*** Source information ***

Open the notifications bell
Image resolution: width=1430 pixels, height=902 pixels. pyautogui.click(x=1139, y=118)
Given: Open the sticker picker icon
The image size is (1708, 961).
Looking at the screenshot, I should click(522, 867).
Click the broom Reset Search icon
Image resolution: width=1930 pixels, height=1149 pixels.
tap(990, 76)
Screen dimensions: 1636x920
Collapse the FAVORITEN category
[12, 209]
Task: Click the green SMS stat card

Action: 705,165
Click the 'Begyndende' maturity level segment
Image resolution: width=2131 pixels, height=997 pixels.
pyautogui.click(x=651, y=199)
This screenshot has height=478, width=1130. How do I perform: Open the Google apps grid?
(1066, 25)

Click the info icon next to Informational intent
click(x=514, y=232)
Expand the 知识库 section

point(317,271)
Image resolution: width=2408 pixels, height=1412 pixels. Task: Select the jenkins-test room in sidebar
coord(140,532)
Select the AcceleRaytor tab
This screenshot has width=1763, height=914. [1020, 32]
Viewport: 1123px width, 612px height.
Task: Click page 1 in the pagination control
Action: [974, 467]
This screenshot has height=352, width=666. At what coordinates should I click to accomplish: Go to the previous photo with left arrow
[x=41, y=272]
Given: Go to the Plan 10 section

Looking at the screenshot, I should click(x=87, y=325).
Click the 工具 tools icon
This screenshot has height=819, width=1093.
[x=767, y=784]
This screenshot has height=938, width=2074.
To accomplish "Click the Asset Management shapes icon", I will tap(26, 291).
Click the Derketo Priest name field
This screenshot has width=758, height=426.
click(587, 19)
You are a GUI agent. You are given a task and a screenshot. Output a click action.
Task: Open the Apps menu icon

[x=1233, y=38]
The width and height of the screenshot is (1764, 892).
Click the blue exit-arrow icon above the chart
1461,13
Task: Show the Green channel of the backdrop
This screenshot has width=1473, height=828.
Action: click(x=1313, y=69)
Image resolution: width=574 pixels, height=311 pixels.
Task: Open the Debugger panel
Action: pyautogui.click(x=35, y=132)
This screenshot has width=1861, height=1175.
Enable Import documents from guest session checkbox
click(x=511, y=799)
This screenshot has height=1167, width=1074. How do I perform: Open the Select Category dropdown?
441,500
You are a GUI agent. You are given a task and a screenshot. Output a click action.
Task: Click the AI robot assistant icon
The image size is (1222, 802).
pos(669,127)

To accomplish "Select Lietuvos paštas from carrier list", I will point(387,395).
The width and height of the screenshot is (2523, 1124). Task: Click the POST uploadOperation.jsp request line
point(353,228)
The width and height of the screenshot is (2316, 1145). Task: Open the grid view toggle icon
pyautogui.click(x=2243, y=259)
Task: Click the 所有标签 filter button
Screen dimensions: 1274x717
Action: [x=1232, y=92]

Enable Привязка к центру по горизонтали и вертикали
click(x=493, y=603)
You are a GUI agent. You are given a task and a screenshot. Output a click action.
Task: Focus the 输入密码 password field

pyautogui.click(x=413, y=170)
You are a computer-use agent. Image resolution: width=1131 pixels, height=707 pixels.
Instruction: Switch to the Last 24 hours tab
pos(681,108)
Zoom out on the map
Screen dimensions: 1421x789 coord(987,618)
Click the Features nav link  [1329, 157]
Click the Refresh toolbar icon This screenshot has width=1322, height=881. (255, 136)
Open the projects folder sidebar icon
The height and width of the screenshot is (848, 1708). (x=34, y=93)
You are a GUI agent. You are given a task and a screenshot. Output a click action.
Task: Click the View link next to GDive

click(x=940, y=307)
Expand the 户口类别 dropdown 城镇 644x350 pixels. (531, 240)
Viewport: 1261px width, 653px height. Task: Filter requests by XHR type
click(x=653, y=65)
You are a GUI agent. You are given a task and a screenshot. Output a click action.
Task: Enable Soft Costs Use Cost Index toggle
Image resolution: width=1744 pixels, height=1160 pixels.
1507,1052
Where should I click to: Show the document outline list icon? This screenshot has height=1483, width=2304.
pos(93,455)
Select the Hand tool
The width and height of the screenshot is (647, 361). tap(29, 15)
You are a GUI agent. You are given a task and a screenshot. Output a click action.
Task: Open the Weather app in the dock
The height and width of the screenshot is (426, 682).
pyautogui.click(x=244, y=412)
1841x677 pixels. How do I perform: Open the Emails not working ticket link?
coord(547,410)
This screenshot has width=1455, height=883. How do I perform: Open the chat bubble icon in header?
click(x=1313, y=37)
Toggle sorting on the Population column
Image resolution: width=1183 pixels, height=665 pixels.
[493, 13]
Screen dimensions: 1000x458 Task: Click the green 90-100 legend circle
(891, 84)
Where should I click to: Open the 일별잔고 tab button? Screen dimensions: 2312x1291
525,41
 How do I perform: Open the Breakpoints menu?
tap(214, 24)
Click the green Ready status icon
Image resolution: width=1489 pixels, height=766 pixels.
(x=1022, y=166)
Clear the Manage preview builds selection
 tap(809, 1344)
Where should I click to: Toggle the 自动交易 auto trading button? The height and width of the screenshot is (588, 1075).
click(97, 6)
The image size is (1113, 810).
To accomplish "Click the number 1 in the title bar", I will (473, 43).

*** End of Source information ***

Task directions
Each record must be transcribed exactly, with nothing left out.

Task result
Open the notifications bell
Image resolution: width=1430 pixels, height=902 pixels. pyautogui.click(x=1139, y=118)
Given: Open the sticker picker icon
The image size is (1708, 961).
Looking at the screenshot, I should click(522, 867).
Click the broom Reset Search icon
Image resolution: width=1930 pixels, height=1149 pixels.
tap(990, 76)
Screen dimensions: 1636x920
Collapse the FAVORITEN category
[12, 209]
Task: Click the green SMS stat card

Action: 705,165
Click the 'Begyndende' maturity level segment
Image resolution: width=2131 pixels, height=997 pixels.
pyautogui.click(x=651, y=199)
This screenshot has height=478, width=1130. How do I perform: Open the Google apps grid?
(1066, 25)

Click the info icon next to Informational intent
click(x=514, y=232)
Expand the 知识库 section

point(317,271)
Image resolution: width=2408 pixels, height=1412 pixels. Task: Select the jenkins-test room in sidebar
coord(140,532)
Select the AcceleRaytor tab
This screenshot has width=1763, height=914. [1020, 32]
Viewport: 1123px width, 612px height.
Task: Click page 1 in the pagination control
Action: [974, 467]
This screenshot has height=352, width=666. At what coordinates should I click to accomplish: Go to the previous photo with left arrow
[x=41, y=272]
Given: Go to the Plan 10 section

Looking at the screenshot, I should click(x=87, y=325).
Click the 工具 tools icon
This screenshot has height=819, width=1093.
[x=767, y=784]
This screenshot has height=938, width=2074.
To accomplish "Click the Asset Management shapes icon", I will tap(26, 291).
Click the Derketo Priest name field
This screenshot has width=758, height=426.
click(587, 19)
You are a GUI agent. You are given a task and a screenshot. Output a click action.
Task: Open the Apps menu icon

[x=1233, y=38]
The width and height of the screenshot is (1764, 892).
Click the blue exit-arrow icon above the chart
1461,13
Task: Show the Green channel of the backdrop
This screenshot has width=1473, height=828.
Action: click(x=1313, y=69)
Image resolution: width=574 pixels, height=311 pixels.
Task: Open the Debugger panel
Action: pyautogui.click(x=35, y=132)
This screenshot has width=1861, height=1175.
Enable Import documents from guest session checkbox
click(x=511, y=799)
This screenshot has height=1167, width=1074. How do I perform: Open the Select Category dropdown?
441,500
You are a GUI agent. You are given a task and a screenshot. Output a click action.
Task: Click the AI robot assistant icon
The image size is (1222, 802).
pos(669,127)

To accomplish "Select Lietuvos paštas from carrier list", I will point(387,395).
The width and height of the screenshot is (2523, 1124). Task: Click the POST uploadOperation.jsp request line
point(353,228)
The width and height of the screenshot is (2316, 1145). Task: Open the grid view toggle icon
pyautogui.click(x=2243, y=259)
Task: Click the 所有标签 filter button
Screen dimensions: 1274x717
Action: [x=1232, y=92]

Enable Привязка к центру по горизонтали и вертикали
click(x=493, y=603)
You are a GUI agent. You are given a task and a screenshot. Output a click action.
Task: Focus the 输入密码 password field

pyautogui.click(x=413, y=170)
You are a computer-use agent. Image resolution: width=1131 pixels, height=707 pixels.
Instruction: Switch to the Last 24 hours tab
pos(681,108)
Zoom out on the map
Screen dimensions: 1421x789 coord(987,618)
Click the Features nav link  [1329, 157]
Click the Refresh toolbar icon This screenshot has width=1322, height=881. (255, 136)
Open the projects folder sidebar icon
The height and width of the screenshot is (848, 1708). (x=34, y=93)
You are a GUI agent. You are given a task and a screenshot. Output a click action.
Task: Click the View link next to GDive

click(x=940, y=307)
Expand the 户口类别 dropdown 城镇 644x350 pixels. (531, 240)
Viewport: 1261px width, 653px height. Task: Filter requests by XHR type
click(x=653, y=65)
You are a GUI agent. You are given a task and a screenshot. Output a click action.
Task: Enable Soft Costs Use Cost Index toggle
Image resolution: width=1744 pixels, height=1160 pixels.
1507,1052
Where should I click to: Show the document outline list icon? This screenshot has height=1483, width=2304.
pos(93,455)
Select the Hand tool
The width and height of the screenshot is (647, 361). tap(29, 15)
You are a GUI agent. You are given a task and a screenshot. Output a click action.
Task: Open the Weather app in the dock
The height and width of the screenshot is (426, 682).
pyautogui.click(x=244, y=412)
1841x677 pixels. How do I perform: Open the Emails not working ticket link?
coord(547,410)
This screenshot has width=1455, height=883. How do I perform: Open the chat bubble icon in header?
click(x=1313, y=37)
Toggle sorting on the Population column
Image resolution: width=1183 pixels, height=665 pixels.
[493, 13]
Screen dimensions: 1000x458 Task: Click the green 90-100 legend circle
(891, 84)
Where should I click to: Open the 일별잔고 tab button? Screen dimensions: 2312x1291
525,41
 How do I perform: Open the Breakpoints menu?
tap(214, 24)
Click the green Ready status icon
Image resolution: width=1489 pixels, height=766 pixels.
(x=1022, y=166)
Clear the Manage preview builds selection
 tap(809, 1344)
Where should I click to: Toggle the 自动交易 auto trading button? The height and width of the screenshot is (588, 1075).
click(97, 6)
The image size is (1113, 810).
To accomplish "Click the number 1 in the title bar", I will (473, 43).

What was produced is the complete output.